Il n'aurait su dire pourquoi il adorait l'aspect si particulier de leurs échanges. Théo paraissait être le plus avenant, être celui qui remplissait tous les critères d'un caractère jugé plus « fort », de quelqu'un qui aurait plutôt tendance à ne pas prendre les rôles comme ils comptaient les endosser ce soir. Il n'était pas effrayé par l'idée d'initier des gestes lui-même, et il y prenait un grand plaisir. Héloan, lui, donnait plutôt l'impression d'être timide et facilement docile. Il aimait quand son homologue jouait avec ses nerfs, dévorait son cou, ses lèvres. Il avait l'air de pouvoir cocher toutes les cases nécessaires pour endosser le rôle du jeune homme plus « faible », de celui qui, par défaut, se positionnait en dessous pour laisser les plus grands, les plus costauds au-dessus.

Pourtant, lorsqu'ils tombèrent sur le lit, il s'allongea sur Théo. Il prit place sur son bassin et lui retira son t-shirt d'un geste vif. Le noiraud se laissa faire, les mains de part et d'autre de son visage. Il lui décocha un petit sourire malin avant que leurs lippes ne se rejoignent, ne se séparant que pour mieux se retrouver, ou bien pour laisser passer le haut du bleuté que le plus grand retira dans des gestes doux, tendres, lents.

Et puis tout s'inversa. Le noiraud roula sur le côté et surplomba le plus jeune, embrassant son cou, ses épaules, et descendant le long de son torse. Héloan caressa tendrement ses cheveux, fermant les yeux, profitant de l'instant. Puis sa patience vint le titiller et il se redressa d'un geste vif pour capturer subitement la bouche de son aîné. Il le fit basculer vers l'arrière avant de tirer sur son pantalon, le faisant descendre à l'instar du sien.

Théo se retrouva donc de nouveau sous le bleuté, ses hanches fermement coincées entre ses mains. Ils se fixèrent un instant, déjà essoufflés, transpirants ; brûlants. Ils semblèrent se rendre compte au même moment de la singularité de leur échange, de cette petite chose qui inversait tous les a priori sans pour autant les contraindre à se plier à tel ou tel code instauré par les positions qu'ils s'étaient choisies. Ils virent qu'en dépit du pseudo rôle attribué par la société, ils n'étaient pas forcés de jouer au plus petit, au plus grand.

Si l'aîné voulait initier des gestes et paraître alors soi-disant « plus fort », il le ferait. S'il désirait se laisser faire, entrer dans ces pseudos définitions de « plus faible », alors il le faisait. Les choses n'étaient guère plus différentes chez Héloan : il se détachait avec aisance de son image de « pauvre petit être fragile », il s'amusait volontiers à jouer le premier, à dévorer la peau, les lippes de son aîné, tout en lui laissant le temps de le faire aussi, tout en se laissant l'occasion de profiter sans bouger le premier.
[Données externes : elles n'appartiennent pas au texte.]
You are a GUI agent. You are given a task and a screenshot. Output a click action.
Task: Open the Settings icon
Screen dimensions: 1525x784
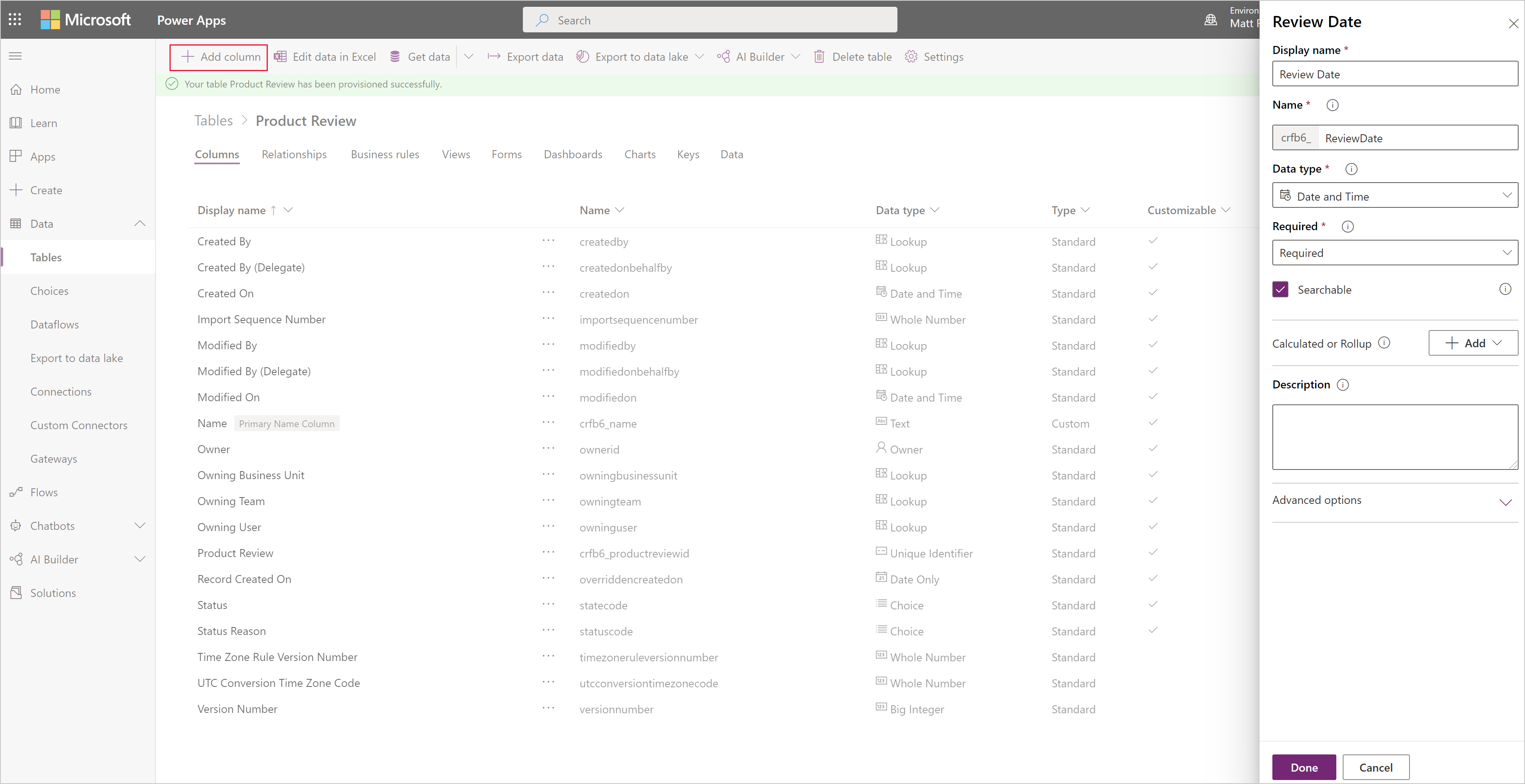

Leurs positions ne définissaient pas leurs comportements et n'entravaient pas leurs envies. Chaque geste qu'ils firent fut exécuté délibérément, reçu avec plaisir. Ils furent équitables, noyant l'autre sous des dizaines d'attentions, des centaines de baisers, de caresses. Ils ne se soucièrent pas de quelconques règles à suivre, de comportements à adopter. Théo resta fidèle à lui-même et ne devint pas un être timide, tremblant et frêle. Héloan ne changea pas non plus, il resta un jeune homme réservé, assez fermé et doux.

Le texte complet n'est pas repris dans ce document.